*** PROVIDED MATERIAL Section Begins ***

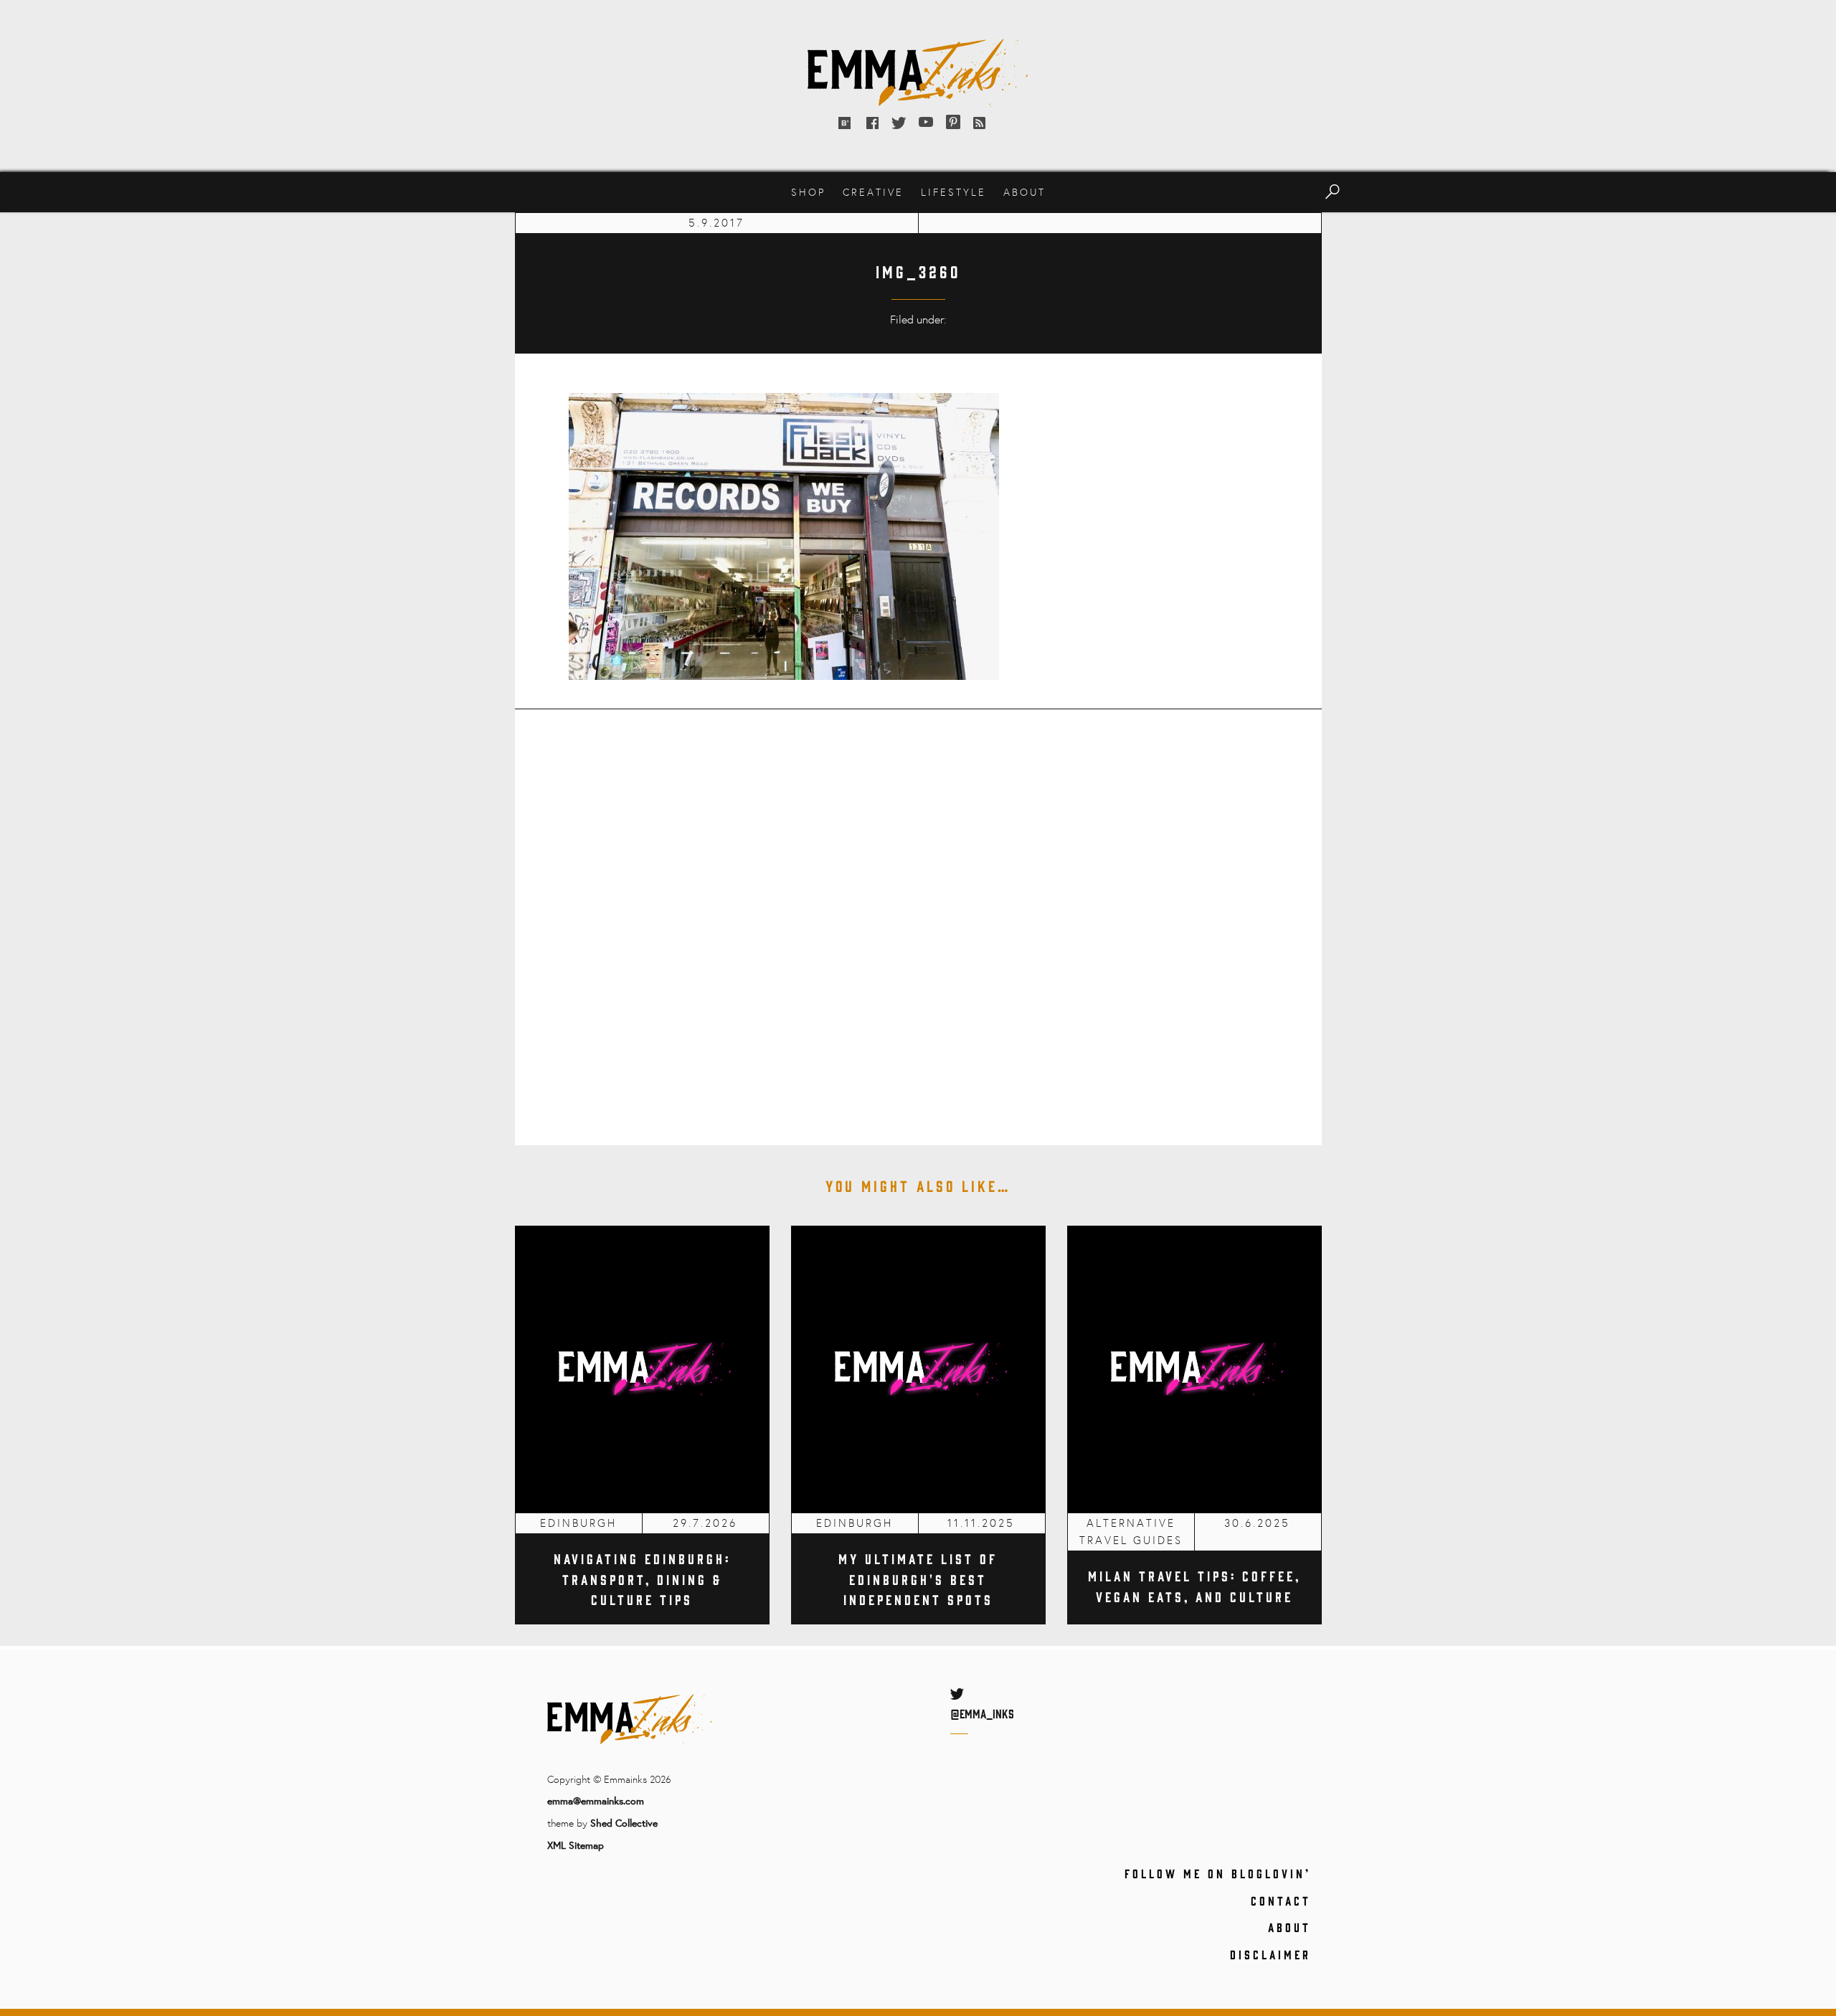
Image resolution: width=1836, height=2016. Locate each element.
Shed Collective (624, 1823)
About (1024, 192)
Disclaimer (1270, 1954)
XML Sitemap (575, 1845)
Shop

*** PROVIDED MATERIAL Section Ends ***

| DESCRIPTION OF THE TASK |
Could you repeat all of the material exactly? Pictures should not be copied.

| WRITTEN RESPONSE |
Image resolution: width=1836, height=2016. Locate each element.
Shed Collective (624, 1823)
About (1024, 192)
Disclaimer (1270, 1954)
XML Sitemap (575, 1845)
Shop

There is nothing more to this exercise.